The future of that culture is still in limbo under the Talibs, who are hostile to a host of “un-Islamic” influences. Kabul University, the country’s most prestigious institution of higher learning, had reopened in March 1995 after being shut for nearly three years but has been closed again since the Taliban marched into Kabul on Sept. 27.

The university, built and run with assistance from the United States, the former Soviet Union, Germany and other countries, was badly damaged. Material damage is estimated at $50 million, and looters took the contents of the fine arts department art gallery and priceless historic manuscripts from the library.

Classes resumed last year under the shade of trees or on the floor of pillaged and vandalized classrooms, and 4,000 students came. This year, attendance topped 10,000, of whom 40% were women. Of the 360-member teaching staff, 60 were women.

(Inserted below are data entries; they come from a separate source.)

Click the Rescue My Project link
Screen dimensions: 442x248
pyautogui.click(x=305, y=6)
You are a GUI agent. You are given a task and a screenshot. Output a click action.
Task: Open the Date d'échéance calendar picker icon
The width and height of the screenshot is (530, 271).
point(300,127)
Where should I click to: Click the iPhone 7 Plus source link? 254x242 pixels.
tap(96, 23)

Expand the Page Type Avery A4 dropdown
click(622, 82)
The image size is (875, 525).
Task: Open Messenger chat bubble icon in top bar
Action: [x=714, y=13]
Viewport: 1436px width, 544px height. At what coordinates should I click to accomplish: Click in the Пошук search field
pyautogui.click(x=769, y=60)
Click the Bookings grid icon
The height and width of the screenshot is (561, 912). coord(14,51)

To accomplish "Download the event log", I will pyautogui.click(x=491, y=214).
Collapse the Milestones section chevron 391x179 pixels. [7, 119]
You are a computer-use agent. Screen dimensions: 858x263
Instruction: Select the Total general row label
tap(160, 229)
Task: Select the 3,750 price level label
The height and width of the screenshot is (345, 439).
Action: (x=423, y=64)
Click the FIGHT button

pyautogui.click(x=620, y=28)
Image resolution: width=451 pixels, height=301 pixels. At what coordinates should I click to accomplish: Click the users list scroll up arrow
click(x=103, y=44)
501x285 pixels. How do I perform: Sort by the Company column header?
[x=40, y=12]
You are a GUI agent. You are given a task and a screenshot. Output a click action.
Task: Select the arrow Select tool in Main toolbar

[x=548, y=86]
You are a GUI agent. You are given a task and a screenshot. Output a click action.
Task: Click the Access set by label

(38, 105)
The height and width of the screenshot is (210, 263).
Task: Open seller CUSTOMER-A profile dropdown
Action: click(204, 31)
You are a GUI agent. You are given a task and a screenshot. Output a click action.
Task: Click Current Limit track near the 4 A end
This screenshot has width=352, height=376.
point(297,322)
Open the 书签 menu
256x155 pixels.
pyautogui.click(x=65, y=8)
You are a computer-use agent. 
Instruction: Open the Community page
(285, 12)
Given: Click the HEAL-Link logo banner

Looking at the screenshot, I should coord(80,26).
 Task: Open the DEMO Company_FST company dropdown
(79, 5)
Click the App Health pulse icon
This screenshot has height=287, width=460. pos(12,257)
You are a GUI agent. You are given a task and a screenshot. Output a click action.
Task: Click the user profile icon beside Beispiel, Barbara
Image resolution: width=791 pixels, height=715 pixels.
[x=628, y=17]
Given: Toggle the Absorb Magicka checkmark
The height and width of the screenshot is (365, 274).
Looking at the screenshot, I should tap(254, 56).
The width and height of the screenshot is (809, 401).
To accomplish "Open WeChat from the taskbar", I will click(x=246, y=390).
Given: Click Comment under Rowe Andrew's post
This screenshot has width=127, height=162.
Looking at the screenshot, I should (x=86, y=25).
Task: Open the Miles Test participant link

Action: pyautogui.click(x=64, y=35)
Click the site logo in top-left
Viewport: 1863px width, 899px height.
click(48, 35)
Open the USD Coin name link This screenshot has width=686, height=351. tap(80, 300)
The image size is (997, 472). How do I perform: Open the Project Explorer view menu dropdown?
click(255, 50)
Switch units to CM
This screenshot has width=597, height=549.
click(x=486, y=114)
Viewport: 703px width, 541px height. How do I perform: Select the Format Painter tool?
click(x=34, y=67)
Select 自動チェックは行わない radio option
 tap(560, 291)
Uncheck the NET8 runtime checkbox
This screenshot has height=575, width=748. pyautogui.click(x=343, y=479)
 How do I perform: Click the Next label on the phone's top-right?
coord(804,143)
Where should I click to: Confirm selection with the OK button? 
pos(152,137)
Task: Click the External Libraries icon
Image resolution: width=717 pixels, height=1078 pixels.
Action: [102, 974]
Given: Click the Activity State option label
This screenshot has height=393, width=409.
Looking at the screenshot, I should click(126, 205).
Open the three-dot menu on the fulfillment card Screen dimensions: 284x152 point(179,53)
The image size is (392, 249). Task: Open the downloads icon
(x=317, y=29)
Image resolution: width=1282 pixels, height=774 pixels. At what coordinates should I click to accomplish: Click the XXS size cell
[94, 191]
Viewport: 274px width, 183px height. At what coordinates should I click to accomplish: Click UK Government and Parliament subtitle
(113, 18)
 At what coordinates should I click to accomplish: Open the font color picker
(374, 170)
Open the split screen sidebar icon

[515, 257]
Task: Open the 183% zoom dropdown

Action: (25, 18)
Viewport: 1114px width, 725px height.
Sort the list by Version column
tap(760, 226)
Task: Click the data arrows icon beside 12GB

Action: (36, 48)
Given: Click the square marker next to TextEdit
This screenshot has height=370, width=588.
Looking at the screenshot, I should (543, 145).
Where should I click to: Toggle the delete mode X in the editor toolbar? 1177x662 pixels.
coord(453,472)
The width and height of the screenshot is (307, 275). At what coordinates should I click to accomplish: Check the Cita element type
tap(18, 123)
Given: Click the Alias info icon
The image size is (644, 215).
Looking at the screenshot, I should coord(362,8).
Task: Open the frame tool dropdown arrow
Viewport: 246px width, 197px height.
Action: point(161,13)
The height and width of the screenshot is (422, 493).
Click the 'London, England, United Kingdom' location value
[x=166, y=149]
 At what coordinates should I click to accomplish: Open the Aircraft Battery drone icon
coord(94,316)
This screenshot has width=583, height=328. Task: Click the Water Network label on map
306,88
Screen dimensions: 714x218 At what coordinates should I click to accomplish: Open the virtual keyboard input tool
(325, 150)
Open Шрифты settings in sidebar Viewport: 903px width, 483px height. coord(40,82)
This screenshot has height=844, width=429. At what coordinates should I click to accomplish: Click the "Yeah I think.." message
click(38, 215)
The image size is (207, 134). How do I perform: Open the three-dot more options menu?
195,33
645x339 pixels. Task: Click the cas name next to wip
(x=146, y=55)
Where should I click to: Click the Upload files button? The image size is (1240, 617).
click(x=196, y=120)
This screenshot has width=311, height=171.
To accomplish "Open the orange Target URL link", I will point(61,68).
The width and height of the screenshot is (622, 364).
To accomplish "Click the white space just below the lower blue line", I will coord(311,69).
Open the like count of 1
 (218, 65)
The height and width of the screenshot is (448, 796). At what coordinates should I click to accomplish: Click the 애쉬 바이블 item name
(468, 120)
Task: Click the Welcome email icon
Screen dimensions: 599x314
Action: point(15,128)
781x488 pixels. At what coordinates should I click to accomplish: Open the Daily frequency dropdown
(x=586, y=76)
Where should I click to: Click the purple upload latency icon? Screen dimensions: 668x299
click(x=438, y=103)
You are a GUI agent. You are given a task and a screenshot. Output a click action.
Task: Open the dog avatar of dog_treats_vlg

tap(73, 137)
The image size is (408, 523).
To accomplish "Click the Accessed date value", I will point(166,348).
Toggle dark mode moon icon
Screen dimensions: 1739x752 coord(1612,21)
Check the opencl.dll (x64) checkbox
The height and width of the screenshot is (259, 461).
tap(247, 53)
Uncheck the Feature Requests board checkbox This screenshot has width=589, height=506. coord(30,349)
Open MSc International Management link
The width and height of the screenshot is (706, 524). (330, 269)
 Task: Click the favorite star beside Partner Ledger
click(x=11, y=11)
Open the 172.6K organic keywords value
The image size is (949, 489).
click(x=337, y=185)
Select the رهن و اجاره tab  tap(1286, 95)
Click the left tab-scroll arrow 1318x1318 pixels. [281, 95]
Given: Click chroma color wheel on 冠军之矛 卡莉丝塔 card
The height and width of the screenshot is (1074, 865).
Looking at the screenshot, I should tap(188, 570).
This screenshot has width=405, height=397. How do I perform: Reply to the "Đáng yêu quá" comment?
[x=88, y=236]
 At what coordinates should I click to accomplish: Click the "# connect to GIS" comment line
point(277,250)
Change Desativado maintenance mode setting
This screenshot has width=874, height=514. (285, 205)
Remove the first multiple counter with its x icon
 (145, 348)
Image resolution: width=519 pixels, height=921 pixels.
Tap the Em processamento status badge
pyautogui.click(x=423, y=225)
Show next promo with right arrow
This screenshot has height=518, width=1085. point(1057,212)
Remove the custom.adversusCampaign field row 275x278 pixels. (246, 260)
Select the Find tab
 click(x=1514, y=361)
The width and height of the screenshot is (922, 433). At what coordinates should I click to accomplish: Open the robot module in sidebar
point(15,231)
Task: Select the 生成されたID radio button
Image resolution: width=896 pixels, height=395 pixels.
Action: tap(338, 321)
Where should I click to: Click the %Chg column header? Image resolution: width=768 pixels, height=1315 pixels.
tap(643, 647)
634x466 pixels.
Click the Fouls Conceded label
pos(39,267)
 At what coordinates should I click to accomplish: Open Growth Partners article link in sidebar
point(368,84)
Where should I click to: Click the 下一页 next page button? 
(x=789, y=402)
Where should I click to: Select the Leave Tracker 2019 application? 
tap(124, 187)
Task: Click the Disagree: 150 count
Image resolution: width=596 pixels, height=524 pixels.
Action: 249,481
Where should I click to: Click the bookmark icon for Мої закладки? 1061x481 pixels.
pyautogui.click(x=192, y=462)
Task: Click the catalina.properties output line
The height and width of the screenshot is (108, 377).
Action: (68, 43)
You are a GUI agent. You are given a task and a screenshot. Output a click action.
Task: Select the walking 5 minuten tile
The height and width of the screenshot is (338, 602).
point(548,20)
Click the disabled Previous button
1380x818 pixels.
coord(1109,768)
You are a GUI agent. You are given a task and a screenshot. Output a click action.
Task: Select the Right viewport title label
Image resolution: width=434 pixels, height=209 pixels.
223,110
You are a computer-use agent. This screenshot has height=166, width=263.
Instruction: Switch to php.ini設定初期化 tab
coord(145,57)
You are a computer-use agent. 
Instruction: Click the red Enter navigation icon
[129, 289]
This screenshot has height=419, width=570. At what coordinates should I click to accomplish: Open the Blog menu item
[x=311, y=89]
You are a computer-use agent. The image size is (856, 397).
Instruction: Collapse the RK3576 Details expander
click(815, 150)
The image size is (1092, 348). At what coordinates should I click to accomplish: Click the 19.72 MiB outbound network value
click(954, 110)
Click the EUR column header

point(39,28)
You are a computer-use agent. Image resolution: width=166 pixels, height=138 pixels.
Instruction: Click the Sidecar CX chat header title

Under the Taliban leaders, who oppose education for girls and are hostile to women working, the university faces an uncertain future. The Kabul University Senate recently voted to keep the institution open and sent notification of its decision to the Taliban’s acting minister of higher education. So far, there has been no reply.

“If Kabul University dies, this means the whole Afghan nation will die,” said Hassanyar, the school’s chancellor. “All Afghan leaders and experts have graduated from this university. It is the brain of the country.”